We have considerable evidence that ancient monuments, like burial cairns and stone circles, were used apparently in succeeding ages (for example, from Mesolithic to Neolithic to Bronze Age communities) for very different ritual purposes. But the older rituals exerted their pull even in the midst of the new. For example, there are standing stones in the Kilmartin Valley that were erected around 1800 BC, but the stones used were actually quarried and carved a millennium or more before that and had long been employed by earlier people for their own ritual purposes. It seems that the ancient carved stones were, in fact, chosen specifically because they had been held sacred in the distant past. They were transported to a new location and set up (they had previously lain in the ground) to be re-employed in an arrangement of standing stones.

In much the same way, ancient rituals and old beliefs survive among the people of a place, although they may be (metaphorically speaking) kept hidden in the crypt beneath the church. And, sometimes, as we see in the Synod Minutes, they are not hidden at all.
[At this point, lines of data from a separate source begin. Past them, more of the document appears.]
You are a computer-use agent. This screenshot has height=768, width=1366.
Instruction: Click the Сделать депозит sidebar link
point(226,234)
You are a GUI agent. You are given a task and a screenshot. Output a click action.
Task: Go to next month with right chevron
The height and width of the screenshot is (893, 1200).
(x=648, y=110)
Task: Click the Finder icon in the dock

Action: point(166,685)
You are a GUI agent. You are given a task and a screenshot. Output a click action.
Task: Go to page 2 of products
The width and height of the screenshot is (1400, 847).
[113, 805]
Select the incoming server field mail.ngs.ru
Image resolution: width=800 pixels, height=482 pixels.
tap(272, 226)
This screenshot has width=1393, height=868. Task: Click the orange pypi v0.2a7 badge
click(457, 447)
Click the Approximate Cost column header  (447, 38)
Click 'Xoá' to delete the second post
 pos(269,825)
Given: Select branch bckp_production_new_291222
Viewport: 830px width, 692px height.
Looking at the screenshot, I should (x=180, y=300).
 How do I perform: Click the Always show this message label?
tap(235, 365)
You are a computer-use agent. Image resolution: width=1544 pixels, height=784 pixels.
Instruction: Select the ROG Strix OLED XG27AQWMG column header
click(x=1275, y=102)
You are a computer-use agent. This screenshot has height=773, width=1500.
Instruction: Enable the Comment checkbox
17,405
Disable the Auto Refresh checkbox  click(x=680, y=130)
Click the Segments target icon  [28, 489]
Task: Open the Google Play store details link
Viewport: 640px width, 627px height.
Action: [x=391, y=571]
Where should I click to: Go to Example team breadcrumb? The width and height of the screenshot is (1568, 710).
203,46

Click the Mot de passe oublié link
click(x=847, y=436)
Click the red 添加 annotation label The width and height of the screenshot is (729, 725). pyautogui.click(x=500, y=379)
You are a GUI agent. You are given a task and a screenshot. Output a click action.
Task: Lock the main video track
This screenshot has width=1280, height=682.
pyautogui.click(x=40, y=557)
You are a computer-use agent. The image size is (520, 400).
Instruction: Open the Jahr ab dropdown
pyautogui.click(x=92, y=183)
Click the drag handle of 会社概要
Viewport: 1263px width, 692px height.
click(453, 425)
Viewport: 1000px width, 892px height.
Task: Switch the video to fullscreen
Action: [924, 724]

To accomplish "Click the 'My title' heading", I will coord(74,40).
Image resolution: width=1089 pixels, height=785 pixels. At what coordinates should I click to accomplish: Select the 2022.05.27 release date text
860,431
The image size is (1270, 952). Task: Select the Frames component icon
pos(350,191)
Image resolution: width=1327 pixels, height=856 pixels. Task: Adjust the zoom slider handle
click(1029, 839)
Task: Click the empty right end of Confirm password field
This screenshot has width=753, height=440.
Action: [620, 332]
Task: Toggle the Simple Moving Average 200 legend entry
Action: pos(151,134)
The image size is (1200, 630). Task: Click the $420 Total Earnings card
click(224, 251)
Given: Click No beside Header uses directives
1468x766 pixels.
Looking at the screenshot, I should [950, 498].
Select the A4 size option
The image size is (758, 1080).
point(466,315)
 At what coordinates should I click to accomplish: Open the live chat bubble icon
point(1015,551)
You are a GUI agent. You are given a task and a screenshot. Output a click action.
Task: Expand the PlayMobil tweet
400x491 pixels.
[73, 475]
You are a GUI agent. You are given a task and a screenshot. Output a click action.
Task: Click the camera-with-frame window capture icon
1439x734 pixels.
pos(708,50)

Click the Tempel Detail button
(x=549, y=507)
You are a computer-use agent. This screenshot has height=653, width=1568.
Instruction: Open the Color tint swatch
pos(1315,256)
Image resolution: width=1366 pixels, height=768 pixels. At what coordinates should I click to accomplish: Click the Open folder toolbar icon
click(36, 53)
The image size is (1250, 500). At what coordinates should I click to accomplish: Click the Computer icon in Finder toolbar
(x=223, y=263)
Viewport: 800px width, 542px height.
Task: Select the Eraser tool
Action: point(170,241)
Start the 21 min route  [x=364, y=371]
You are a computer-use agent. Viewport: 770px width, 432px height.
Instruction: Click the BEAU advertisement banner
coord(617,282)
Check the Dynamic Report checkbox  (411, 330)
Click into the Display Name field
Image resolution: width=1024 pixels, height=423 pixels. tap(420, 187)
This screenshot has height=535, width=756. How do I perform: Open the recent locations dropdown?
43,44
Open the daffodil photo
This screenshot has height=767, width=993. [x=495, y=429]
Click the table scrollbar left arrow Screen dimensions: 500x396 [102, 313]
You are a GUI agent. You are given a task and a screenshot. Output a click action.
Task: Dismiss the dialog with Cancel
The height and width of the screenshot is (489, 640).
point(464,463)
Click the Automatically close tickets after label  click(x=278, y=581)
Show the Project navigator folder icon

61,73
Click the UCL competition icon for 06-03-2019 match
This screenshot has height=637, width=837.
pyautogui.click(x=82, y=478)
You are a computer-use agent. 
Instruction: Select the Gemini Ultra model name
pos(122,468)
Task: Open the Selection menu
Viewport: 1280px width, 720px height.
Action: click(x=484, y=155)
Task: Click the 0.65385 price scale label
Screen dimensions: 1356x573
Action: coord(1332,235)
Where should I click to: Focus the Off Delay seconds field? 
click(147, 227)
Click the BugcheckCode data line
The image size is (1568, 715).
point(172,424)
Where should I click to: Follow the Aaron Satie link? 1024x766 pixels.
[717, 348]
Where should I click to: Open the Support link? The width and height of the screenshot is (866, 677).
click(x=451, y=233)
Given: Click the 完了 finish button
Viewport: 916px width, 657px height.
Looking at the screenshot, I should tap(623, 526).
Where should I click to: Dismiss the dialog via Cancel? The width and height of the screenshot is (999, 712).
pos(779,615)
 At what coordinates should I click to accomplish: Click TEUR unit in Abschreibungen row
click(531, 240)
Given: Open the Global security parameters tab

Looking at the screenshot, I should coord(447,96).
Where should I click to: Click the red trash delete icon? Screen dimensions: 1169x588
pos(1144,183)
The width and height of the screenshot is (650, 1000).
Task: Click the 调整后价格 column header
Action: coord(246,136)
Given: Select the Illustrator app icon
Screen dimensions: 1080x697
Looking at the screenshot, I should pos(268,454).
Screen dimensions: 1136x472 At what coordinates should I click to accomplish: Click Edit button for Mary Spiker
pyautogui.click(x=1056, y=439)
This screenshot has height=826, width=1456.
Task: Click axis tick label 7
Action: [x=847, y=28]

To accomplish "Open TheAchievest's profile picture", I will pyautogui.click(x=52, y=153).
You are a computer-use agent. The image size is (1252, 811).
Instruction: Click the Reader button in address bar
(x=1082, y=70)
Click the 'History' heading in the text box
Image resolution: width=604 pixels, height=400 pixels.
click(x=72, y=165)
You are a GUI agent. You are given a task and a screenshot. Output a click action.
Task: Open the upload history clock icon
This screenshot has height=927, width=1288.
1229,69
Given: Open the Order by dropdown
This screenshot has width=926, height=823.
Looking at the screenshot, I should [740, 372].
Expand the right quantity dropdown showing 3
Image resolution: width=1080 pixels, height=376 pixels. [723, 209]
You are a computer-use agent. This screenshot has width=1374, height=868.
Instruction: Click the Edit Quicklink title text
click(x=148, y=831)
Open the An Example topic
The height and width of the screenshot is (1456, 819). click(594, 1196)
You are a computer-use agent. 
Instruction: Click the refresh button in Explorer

When this happens we tend to speak of syncretism, usually in a derisive tone. And, yet, I would agree with G.K. Chesterton who thought that syncretism was not a curse but a blessing in Christian faith, part of the genius of this Jewish Messianic religion which within just a very few generations of its origin in Palestine had taken on Hellenistic and Roman ways and over time incorporated various elements of the Paganism of its adherents. Each time we put lights on a Christmas tree or utter the word "Easter," the pagan shrine peeks out from the church crypt and gives us a wink. Let's smile in reply.

Doesn't it make sense that we should? In the name of the God who will not be held captive by any creed and against the puritanism of every age that wants to make God small enough to fit into its own little box, we can celebrate the contents of our crypt. And perhaps we too can walk the sun-gates before going into the church for divine worship.